Belgium’s slow war against diesel cars

There are some 74 vehicles for sale at Super Car, a used car dealer in Auderghem, in the south east of Brussels. Of these, 52 have diesel engines, and just 22 are petrol. However, that number is shifting. “It used to be 90-95% diesel, but now we are finding that it is falling,” says Julien Legrand, a salesman at Super Car. “I expect it to be 60% petrol and 40% diesel soon.”

This change is reflected across Europe, where diesel is falling out of favour. But it is particularly significant in Belgium, where diesel has traditionally dominated the car market. And it has profound implications for carmaking, for consumers and for the environment.

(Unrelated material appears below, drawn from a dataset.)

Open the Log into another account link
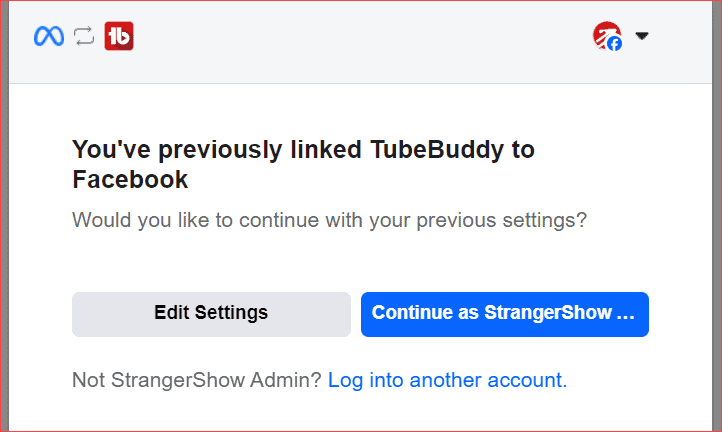tap(447, 380)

The main driver of this switch is “Dieselgate", the name given to the scandal that erupted two years ago when Volkswagen was found to have cheated in its diesel emissions tests. Using crafty technologies, VW hid that its real emissions of poisonous nitrogen oxides (NOx) were up to 40 times more than allowed. The scandal created a wave of hostility towards diesel engines, which had for decades been favoured as less polluting than petrol, at least when it came to greenhouse gases.

There are other drivers of change too. As the European Union strives to meet its emission cutting targets - first under the Kyoto Climate Change Treaty and now under the 2015 Paris Agreement - it has pushed carmakers to produce cleaner vehicles. Until recently, there were few alternatives to the combustion engine. That is no longer the case. Toyota’s Prius and Tesla have shown that electric vehicles can compete with the best of the carmaking establishment. Now most carmakers are planning major electric vehicle rollouts over the next few years.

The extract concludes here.